A California university recently conducted a survey finding the number of Latinos who have earned a doctorate degree rose 161 percent between 1990 and 2010. Non-Hispanics holding the same degree grew only by 90 percent.
The amount of Hispanic-owned businesses has increased by nearly 44 percent between 2002 and 2007, according to a study conducted by the Commerce Department’s Minority Business Development Agency and U.S. Census Bureau. While the rest of the country saw an 18 percent growth in businesses, Hispanic businesses grew from 1.6 million to 2.3 million. As many of these businesses will likely thrive in the currently developing economy, many Hispanic individuals may be prompted to earn an online doctorate degree in business, as the degree offers an in depth education on managing and owning a business.
Across the nation, the Hispanic population has grown from 22.4 million in 1990 to 50.5 million in 2010. Likewise, the number of Hispanics seeking higher degrees has also seen a large increase. Marialena Rivera from San Antonio, Texas, a Hispanic woman who is currently working on a Ph.D. in education policy, recently told Bloomberg that her family struggled before her parents earned a degree.
“As soon as my parents got their degrees, everything changed for us,” Rivera, 27, told Bloomberg. “They got better jobs. We moved into a gated community. We had a pool in our backyard.”
At the beginning of the 2011 school year, a California University noted a 46 percent increase in Hispanics earning a doctorate in 20 years. However, Hispanics are still underrepresented in American institutes of higher education, as there were only 385 students working toward a doctorate compared to 2,529 white students, a 25 percent drop in the same time frame.

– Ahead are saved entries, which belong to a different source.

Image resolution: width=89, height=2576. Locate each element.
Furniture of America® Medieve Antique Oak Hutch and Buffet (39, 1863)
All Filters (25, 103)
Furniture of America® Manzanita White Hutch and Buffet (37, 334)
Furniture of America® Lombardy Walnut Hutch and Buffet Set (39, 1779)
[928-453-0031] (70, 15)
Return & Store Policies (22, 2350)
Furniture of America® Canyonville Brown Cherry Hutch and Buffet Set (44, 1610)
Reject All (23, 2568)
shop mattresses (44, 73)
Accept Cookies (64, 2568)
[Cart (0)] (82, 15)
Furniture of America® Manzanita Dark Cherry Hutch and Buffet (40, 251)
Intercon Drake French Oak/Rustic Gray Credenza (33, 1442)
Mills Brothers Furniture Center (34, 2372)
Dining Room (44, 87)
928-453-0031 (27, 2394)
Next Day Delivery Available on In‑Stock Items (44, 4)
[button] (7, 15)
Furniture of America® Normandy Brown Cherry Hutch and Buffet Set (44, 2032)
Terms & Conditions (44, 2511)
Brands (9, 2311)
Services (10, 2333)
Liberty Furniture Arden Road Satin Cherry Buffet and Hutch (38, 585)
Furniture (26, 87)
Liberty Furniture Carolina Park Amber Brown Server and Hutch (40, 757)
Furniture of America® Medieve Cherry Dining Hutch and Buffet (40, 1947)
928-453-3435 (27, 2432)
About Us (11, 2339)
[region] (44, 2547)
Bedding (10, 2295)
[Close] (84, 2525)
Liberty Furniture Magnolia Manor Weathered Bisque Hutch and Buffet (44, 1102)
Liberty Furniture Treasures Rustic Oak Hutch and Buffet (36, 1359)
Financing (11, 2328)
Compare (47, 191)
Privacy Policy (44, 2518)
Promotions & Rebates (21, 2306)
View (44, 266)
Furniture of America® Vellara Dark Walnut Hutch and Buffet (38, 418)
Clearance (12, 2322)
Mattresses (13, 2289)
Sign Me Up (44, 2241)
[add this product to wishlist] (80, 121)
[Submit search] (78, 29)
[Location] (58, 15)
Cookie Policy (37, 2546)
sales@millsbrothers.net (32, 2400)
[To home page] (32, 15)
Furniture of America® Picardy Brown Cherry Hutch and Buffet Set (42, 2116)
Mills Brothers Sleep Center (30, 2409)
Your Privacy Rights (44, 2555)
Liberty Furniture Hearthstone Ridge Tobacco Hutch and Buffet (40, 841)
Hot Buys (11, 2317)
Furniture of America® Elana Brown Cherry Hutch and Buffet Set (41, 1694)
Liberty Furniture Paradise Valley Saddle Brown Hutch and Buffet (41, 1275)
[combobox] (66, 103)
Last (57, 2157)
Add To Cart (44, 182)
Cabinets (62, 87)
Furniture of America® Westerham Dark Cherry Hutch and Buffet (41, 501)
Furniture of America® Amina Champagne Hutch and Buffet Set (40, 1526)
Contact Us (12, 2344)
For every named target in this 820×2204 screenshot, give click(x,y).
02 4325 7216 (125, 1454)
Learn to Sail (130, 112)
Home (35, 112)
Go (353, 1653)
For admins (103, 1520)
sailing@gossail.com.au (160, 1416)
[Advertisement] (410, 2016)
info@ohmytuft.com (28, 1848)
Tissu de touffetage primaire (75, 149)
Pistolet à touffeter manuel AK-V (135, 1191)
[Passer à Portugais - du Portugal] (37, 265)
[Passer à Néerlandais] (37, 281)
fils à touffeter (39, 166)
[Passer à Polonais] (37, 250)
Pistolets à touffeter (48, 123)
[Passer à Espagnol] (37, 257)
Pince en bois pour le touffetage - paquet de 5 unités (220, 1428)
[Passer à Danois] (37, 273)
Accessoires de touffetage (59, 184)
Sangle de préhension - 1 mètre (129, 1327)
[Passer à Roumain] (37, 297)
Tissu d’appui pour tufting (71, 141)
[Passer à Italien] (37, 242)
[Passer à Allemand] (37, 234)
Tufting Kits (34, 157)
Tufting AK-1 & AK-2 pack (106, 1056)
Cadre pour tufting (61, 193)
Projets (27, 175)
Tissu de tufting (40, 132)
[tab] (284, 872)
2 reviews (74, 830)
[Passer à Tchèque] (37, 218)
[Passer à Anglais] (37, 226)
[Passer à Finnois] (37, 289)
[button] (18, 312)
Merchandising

Between 1880 and 1920 immigration dramatically increased and by the 1960s the majority of immigrants were Hispanics. According to a 2010 report by the Center for American Progress in Washington, second generation Americans are more likely than their immigrant parents to go to college, earn high-paying jobs and own a home.
There are several organizations, like the Association of Latino Professional in Finance and Accounting that are working to help more Hispanics strengthen their career opportunities while owning a business. The non-profit that has been in business for 40 years helps business professionals and students build leadership skills and motivate them for career readiness.